The physiological role of E2F1 acetylation: a gene targeting approach

PRB is one of the most important tumour suppressive proteins which, since its discovery, has been a focal point of cancer research. At a molecular level, pRB exerts its functions through the interaction with the E2F1 protein. The resulting pRB-E2F1 protein complex regulates the expression of genes relevant to cellular growth and cell death. Alterations of pRB-E2F1 activity have been implicated in a wide variety of tumours.
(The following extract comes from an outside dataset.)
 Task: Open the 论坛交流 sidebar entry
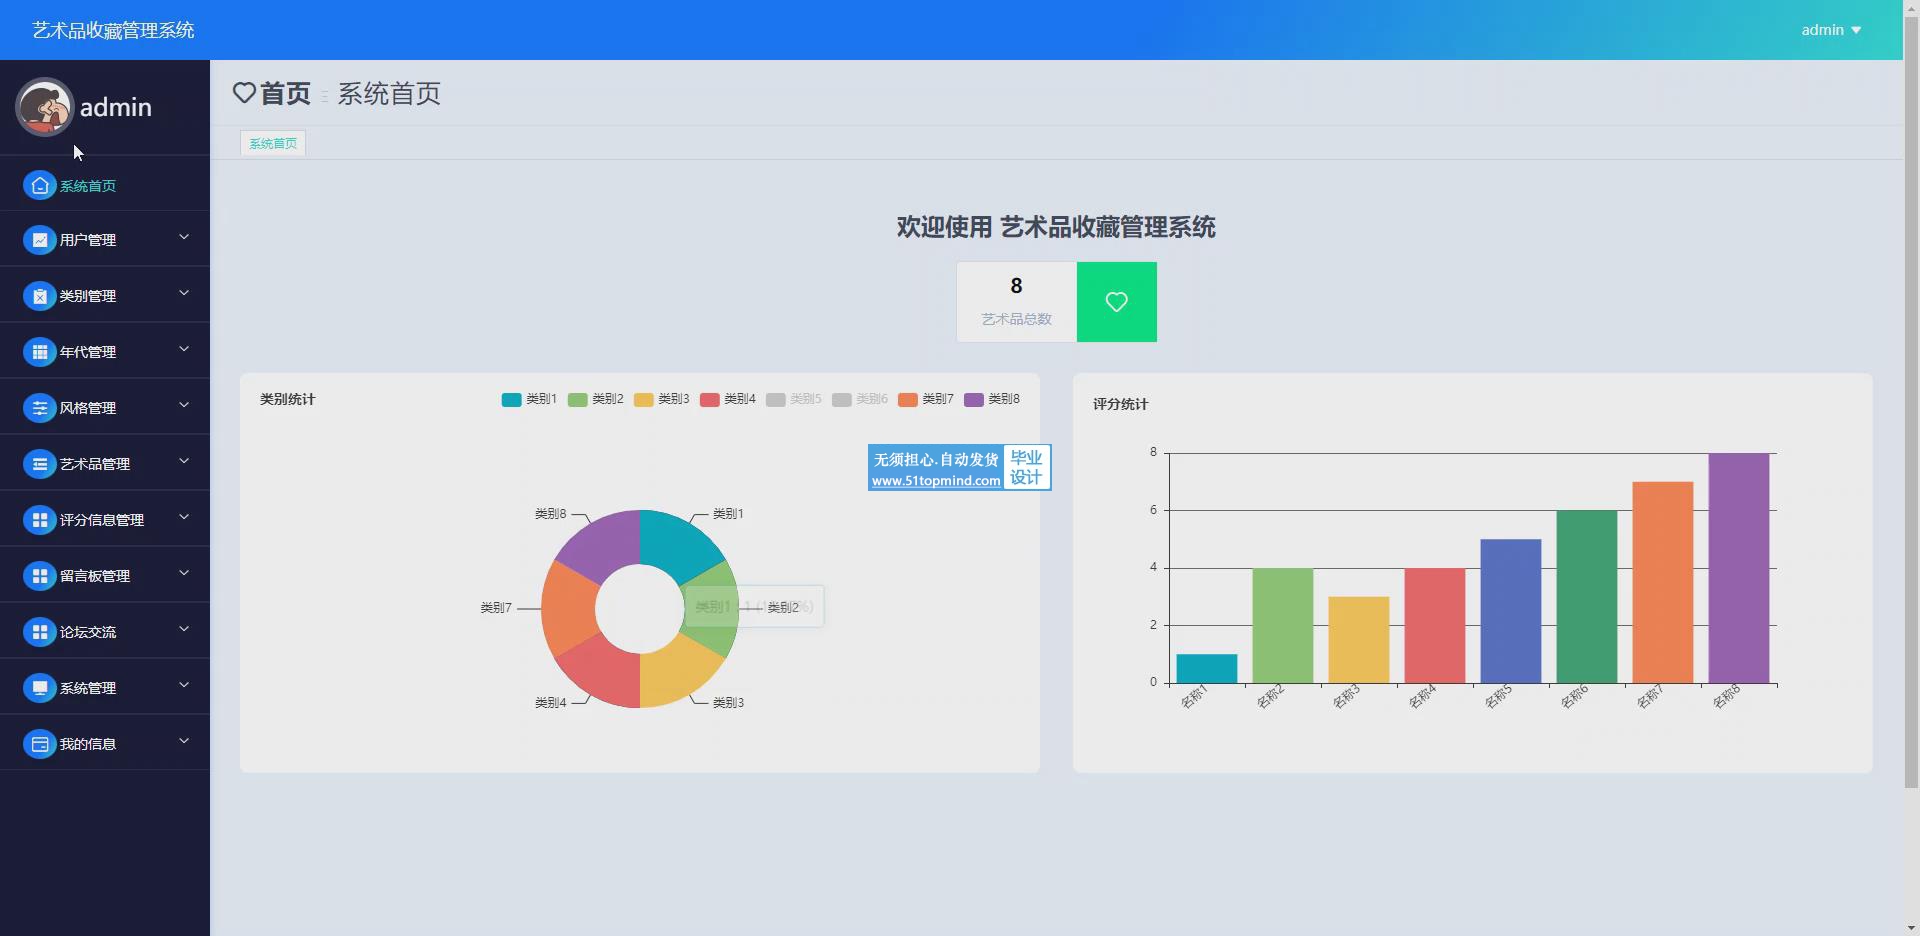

Dr Ianari applied a combination of in vitro, i.e. cellular-based, and in vivo, i.e. mouse-based, approaches to study the mechanisms that regulated the function of the pRB-E2F1 complex in response to deoxyribonucleic acid (DNA) damaging insults, such as chemotherapeutic agents and ionising radiations. The results of these studies indicated that pRB could arrest cellular proliferation or promote cell death in response to genotoxic stress, through the regulation of E2F1 activity. The studies also suggested that a modification of pRB and E2F1, named acetylation, was important to regulate the formation of the pRB-E2F1 complex and therefore its tumour suppressive activities in the DNA damage response. Based on these results Dr Ianari decided to expand her studies through the generation of two mouse models to allow for the re-expression of the pRB or the E2F1 mutant proteins. These models would allow the unequivocal in vivo validation of the role of the pRB-E2F1 complex acetylation during tumourigenesis as well as in the response and resistance to chemotherapeutic drugs, thus facilitating the design of new therapeutic tools.